▶ **ТЕКСТ ДЛЯ ЧТЕНИЯ**:
--

В институте я бывал нечасто, но в памяти он ассоциируется у меня исключительно с праздничным настроением. И неудивительно: я приходил туда либо на отчетные концерты, либо для участия в ноябрьской или, чаще, первомайской демонстрации. Демонстрации я любил: им предшествовал сбор в институте культуры, который растягивался часа на два. Дети сотрудников все это время могли смотреть мультфильмы в актовом зале. Для непосвященных должен сказать, что в советское время это была невероятная роскошь. В кинотеатрах перед показом художественного фильма крутили или документальные репортажи, или сатирическую передачу «Фитиль», или, если повезет, 15-минутный мультик. По телевидению больше одного короткого мультфильма за день увидеть было практически невозможно. А тут — мультик за мультиком, штук десять подряд!

--

▶ **ИЗВЛЕЧЁННЫЕ ЗАПИСИ**:
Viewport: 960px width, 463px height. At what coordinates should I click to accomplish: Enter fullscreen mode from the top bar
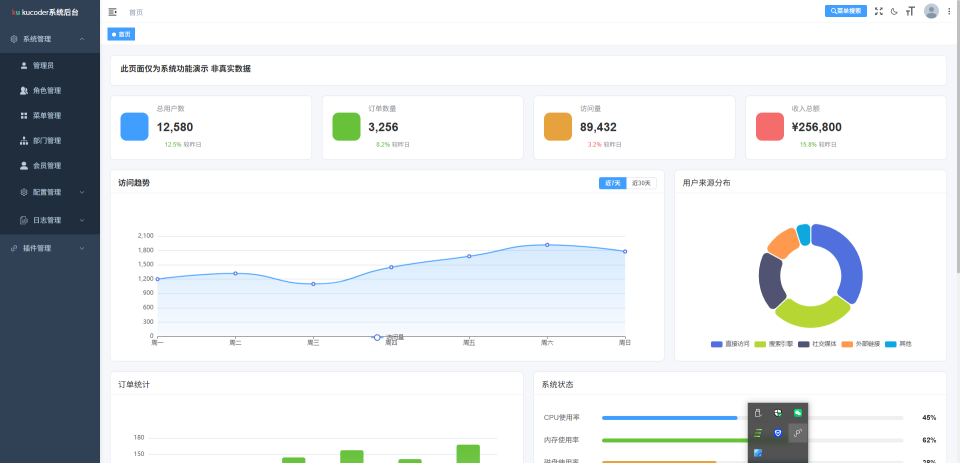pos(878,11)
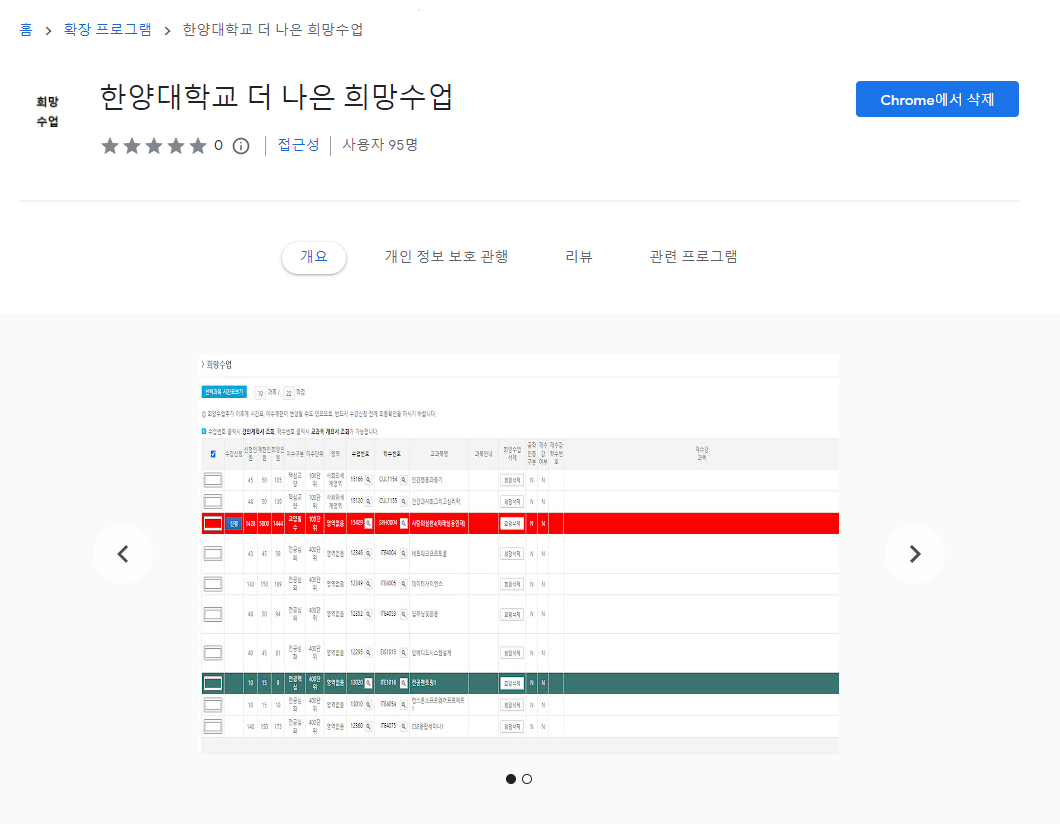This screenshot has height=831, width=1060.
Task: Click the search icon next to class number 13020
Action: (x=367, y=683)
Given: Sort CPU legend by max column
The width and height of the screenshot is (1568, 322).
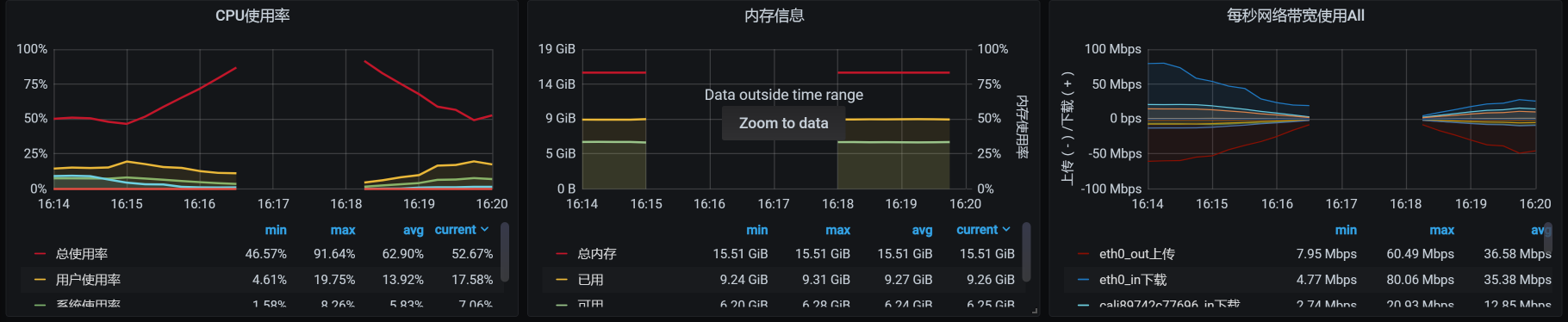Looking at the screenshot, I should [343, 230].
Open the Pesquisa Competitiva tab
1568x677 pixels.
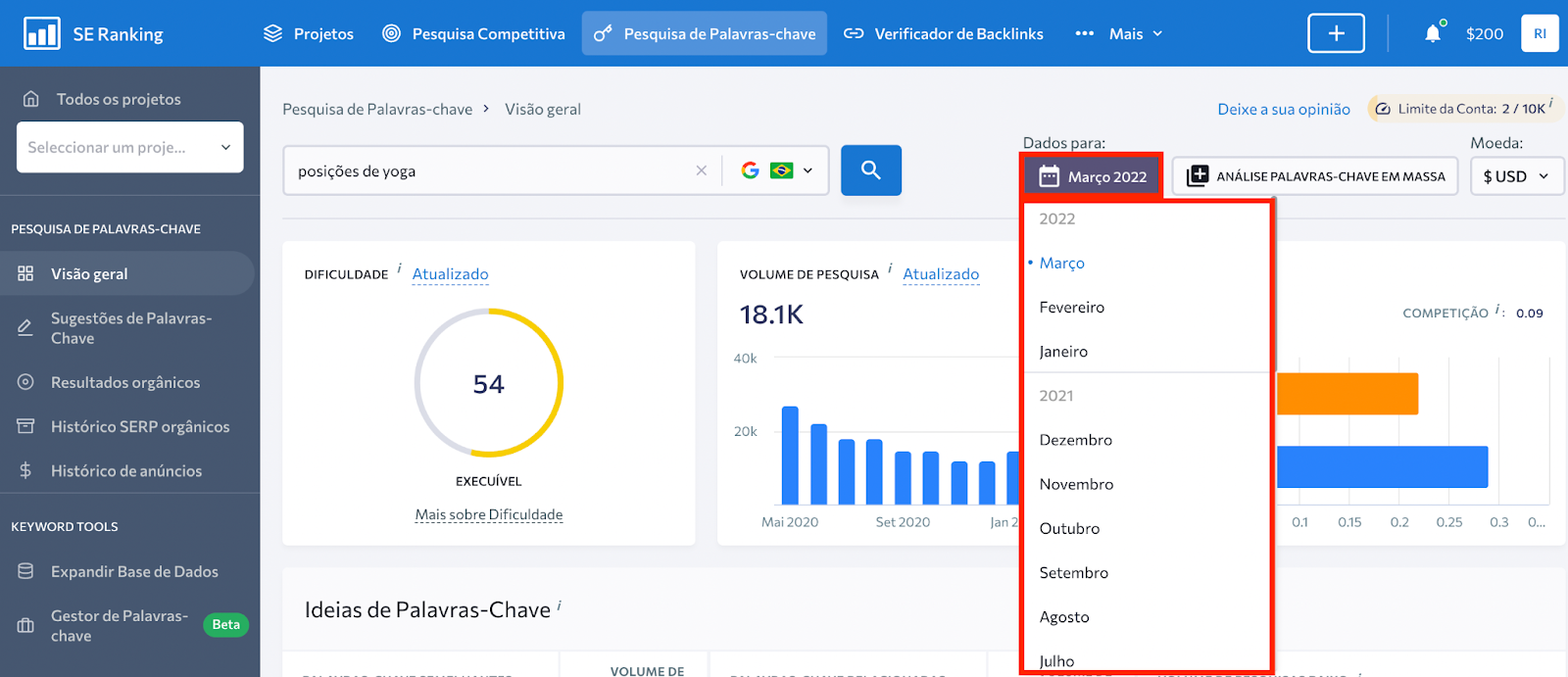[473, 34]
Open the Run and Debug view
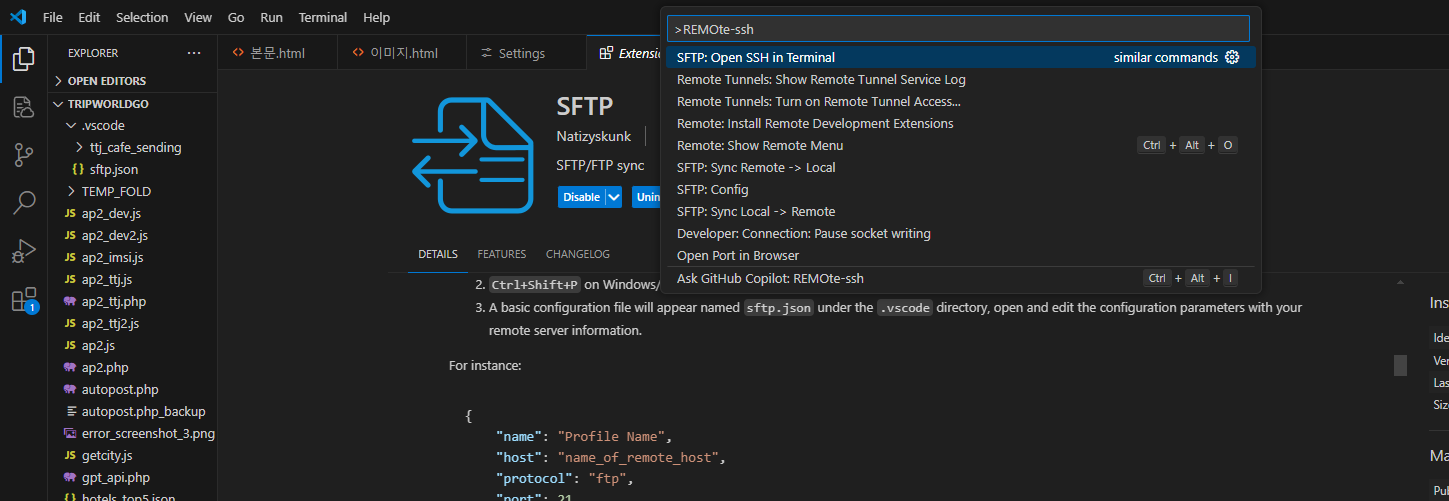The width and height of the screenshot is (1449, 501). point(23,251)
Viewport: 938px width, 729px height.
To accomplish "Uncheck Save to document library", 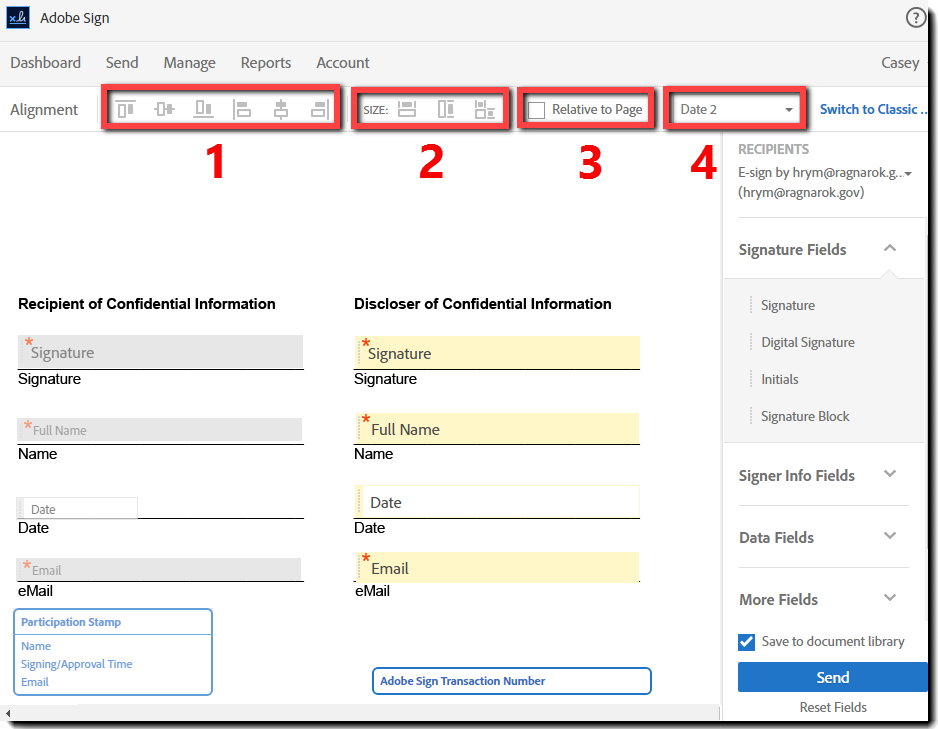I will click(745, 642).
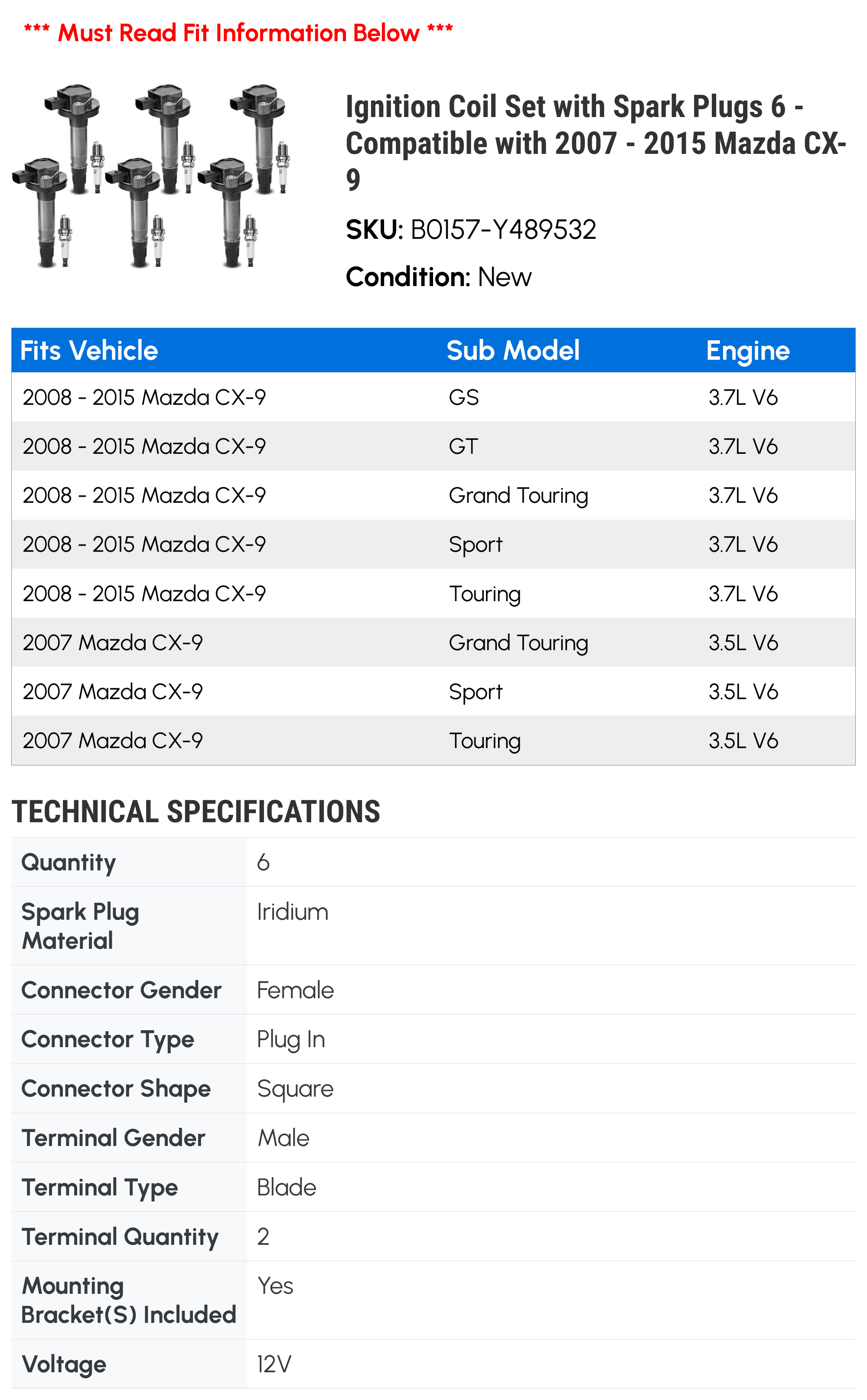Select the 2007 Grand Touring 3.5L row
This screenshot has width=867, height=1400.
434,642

--

▶ **ЗАДАНИЯ**:
- 1) Согласуются ли с текстом о демонстрациях следующие утверждения: (a) рассказчик часто бывал в институте; (b) пока шёл сбор перед демонстрацией, дети сотрудников могли смотреть мультфильмы в актовом зале; (c) по телевидению можно было без труда посмотреть несколько мультфильмов за день? На каждое ответьте «да» или «нет» и приведите точную цитату из текста, которая это решает.
- 2) Продолжите текст о демонстрациях, начав сразу после его последнего предложения.
Записи никак не связаны с текстом о демонстрациях.

▶ **ОТВЕТЫ ПО ЗАДАНИЯМ**:
- 1)
(a) Нет: «В институте я бывал нечасто».
(b) Да: «Дети сотрудников все это время могли смотреть мультфильмы в актовом зале».
(c) Нет: «По телевидению больше одного короткого мультфильма за день увидеть было практически невозможно».

- 2)
Пока дети наслаждались просмотром мультфильмов, взрослые «поздравлялись» на кафедрах, заряжались горячительным и закусками перед долгим пребыванием на улице. И на годовщину Октябрьской революции, и на 1 Мая приходилось не самое теплое время года, тем более в Челябинске, где снег ложился, как правило, в начале ноября, а сходил в апреле, так что 1 мая травка еще едва пробивалась, а деревья стояли без листвы. А демонстрация длилась долго. Хотя расстояние от института культуры до площади Революции — конечной цели демонстраций — без труда может быть преодолено за 10–15 минут, движение колонны института культуры растягивалось на два-три часа. Маршрут был сложный, многие улицы перекрывались, проходы охранялись милицией, и приходилось бесконечно долго ждать своей очереди, пропуская другие колонны.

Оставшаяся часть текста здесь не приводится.